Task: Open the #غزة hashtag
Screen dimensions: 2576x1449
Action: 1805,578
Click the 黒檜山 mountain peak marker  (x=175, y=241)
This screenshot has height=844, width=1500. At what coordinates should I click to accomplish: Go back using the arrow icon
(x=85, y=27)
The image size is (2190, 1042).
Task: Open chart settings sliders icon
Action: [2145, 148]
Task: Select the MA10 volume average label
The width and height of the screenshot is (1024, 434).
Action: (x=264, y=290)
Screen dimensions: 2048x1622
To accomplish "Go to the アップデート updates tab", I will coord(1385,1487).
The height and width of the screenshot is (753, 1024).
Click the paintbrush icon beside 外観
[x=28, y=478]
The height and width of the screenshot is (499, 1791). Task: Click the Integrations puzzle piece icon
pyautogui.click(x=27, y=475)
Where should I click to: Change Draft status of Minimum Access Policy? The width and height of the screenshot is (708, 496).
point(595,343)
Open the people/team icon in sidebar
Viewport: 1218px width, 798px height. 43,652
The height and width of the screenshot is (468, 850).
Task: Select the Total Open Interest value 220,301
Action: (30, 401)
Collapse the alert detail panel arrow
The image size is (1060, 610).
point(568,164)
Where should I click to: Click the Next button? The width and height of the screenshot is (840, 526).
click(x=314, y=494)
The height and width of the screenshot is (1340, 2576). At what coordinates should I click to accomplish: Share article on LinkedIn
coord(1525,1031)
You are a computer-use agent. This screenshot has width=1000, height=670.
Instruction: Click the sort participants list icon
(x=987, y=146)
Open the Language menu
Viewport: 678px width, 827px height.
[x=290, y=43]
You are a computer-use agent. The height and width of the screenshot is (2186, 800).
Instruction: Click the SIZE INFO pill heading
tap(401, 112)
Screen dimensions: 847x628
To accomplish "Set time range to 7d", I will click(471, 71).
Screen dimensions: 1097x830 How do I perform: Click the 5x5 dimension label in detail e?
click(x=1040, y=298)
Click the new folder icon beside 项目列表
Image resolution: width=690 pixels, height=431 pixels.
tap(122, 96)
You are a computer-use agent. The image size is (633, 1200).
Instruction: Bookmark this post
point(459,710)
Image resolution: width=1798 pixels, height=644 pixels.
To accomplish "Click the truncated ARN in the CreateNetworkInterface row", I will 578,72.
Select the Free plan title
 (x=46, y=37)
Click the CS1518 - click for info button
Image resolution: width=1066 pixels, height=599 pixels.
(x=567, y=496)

WHAT THIS TASK INVOLVES =
What is needed is an exact retyping of every line from the one containing "Instruction: Click the SIZE INFO pill heading" through the final line of the entries, and only those lines.

YOUR SOLUTION =
Instruction: Click the SIZE INFO pill heading
tap(401, 112)
Screen dimensions: 847x628
To accomplish "Set time range to 7d", I will click(471, 71).
Screen dimensions: 1097x830 How do I perform: Click the 5x5 dimension label in detail e?
click(x=1040, y=298)
Click the new folder icon beside 项目列表
Image resolution: width=690 pixels, height=431 pixels.
tap(122, 96)
You are a computer-use agent. The image size is (633, 1200).
Instruction: Bookmark this post
point(459,710)
Image resolution: width=1798 pixels, height=644 pixels.
To accomplish "Click the truncated ARN in the CreateNetworkInterface row", I will 578,72.
Select the Free plan title
 (x=46, y=37)
Click the CS1518 - click for info button
Image resolution: width=1066 pixels, height=599 pixels.
(x=567, y=496)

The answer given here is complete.